His argument was that in order for it to be properly considered a 'sample' the numbers had to be randomly selected across the entire population; since they were taken sequentially one after another he felt that disqualified the use as a 'sample' for inferential statistics. WTF he didn't just come out and say that... I dunno.
It doesn’t disqualify them as a sample for inferential statistics. Sequential sampling is literally a sampling method. Also, the ANOVA method he uses all the time, guess what? It treats the data as samples regardless if he calls them a populations. If you have population data, you don’t need ANOVA to compare means.
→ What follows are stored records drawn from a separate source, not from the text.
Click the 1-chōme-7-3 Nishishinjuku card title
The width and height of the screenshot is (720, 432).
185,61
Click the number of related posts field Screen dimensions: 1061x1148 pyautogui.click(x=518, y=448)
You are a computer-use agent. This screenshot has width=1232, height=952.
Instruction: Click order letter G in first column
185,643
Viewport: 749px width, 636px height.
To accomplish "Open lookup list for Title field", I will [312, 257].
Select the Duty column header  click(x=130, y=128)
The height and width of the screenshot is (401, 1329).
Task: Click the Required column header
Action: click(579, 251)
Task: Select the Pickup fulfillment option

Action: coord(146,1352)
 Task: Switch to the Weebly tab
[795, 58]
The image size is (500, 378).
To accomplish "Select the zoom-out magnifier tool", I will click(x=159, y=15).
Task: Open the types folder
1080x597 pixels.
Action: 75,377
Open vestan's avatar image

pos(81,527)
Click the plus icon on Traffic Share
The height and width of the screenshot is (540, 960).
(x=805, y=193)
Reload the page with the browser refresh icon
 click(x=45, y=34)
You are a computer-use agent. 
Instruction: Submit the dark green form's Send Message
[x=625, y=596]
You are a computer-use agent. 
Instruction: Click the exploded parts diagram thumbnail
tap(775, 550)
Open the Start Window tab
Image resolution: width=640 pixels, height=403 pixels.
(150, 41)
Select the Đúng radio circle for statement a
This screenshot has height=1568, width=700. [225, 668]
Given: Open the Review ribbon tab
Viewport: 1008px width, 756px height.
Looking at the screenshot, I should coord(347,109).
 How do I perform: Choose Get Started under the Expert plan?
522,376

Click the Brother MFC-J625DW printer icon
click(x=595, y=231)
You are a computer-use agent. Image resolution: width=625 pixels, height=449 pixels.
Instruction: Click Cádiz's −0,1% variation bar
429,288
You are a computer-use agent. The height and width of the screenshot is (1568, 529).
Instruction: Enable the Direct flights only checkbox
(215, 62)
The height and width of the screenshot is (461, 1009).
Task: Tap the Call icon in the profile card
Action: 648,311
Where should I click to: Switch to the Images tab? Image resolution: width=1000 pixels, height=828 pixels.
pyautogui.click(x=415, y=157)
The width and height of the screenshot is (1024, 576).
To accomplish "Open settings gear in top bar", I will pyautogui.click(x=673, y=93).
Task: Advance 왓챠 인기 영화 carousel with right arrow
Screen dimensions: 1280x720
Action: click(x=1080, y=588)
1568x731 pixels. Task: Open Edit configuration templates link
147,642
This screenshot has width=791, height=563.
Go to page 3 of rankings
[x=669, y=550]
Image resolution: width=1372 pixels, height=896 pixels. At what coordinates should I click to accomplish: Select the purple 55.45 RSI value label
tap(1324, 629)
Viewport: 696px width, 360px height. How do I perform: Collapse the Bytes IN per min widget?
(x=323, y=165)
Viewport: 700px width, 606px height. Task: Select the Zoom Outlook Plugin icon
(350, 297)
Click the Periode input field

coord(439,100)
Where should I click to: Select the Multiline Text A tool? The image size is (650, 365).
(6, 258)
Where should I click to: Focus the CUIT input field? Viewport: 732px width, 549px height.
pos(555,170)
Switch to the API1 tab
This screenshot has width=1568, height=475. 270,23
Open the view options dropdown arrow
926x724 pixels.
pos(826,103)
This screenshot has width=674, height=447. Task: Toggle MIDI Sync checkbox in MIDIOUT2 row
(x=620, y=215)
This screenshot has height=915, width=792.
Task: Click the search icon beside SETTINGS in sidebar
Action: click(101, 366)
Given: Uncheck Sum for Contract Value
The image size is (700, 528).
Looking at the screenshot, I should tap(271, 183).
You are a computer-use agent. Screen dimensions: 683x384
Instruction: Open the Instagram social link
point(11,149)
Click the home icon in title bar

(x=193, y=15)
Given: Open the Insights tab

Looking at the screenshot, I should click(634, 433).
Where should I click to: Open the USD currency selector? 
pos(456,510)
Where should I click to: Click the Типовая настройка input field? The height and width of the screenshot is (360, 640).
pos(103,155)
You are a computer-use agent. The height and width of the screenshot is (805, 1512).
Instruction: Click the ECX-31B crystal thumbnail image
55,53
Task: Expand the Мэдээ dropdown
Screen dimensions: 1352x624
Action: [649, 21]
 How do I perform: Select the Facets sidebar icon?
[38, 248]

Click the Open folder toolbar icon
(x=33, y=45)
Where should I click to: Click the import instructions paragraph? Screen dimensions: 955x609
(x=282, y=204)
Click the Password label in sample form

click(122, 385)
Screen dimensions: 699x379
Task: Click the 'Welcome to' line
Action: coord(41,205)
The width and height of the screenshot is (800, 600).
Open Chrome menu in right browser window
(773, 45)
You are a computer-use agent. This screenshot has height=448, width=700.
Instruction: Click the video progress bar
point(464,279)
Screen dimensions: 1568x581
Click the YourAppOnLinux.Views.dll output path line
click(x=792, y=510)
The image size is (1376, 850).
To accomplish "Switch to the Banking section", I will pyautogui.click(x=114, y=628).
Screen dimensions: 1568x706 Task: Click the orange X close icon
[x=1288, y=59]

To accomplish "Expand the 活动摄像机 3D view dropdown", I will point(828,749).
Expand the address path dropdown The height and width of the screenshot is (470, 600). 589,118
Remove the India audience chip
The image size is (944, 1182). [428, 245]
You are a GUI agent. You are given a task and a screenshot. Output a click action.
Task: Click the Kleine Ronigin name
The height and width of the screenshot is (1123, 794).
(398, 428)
Also, all of the components that go into building a round are random in nature when you use them. The powder is dispensed randomly, the bullet is seated randomly, the primer compound and material is random, etc. The population is the components you have or intend to use. You only care about the components you have because you’ll be using the components you have. Brass for example, 200 pieces of brass for me are going to outlast my barrel. If for whatever reason you have to buy new brass while a barrel still has life, then the population might change and you’ll need to do more testing to see if the population changes. But, I’m not really concerned about the other million possible pieces of brass I will never used. If the population changes because you got a new batch or lot, then retest to see if the previous sample’s population is different from the new sample’s population.
If you want to call three shots group a population, then those three rounds used have to be exactly the same every time you use one of those three rounds for any future shooting. The moment you use a similar but different complement like a primer, case, bullet, etc., the population has changed.
Furthermore, since reloading and firing a round is more of a process, the samples that are more closely related is call a rational subgroup of the population. You are comparing a rational subgroup to other rational subgroups. If they are statistically the same, then nothing in the process changed. If they are not statistically the same, then something in the process changed (different batch, lot, etc.). Using inferential statistics is fine.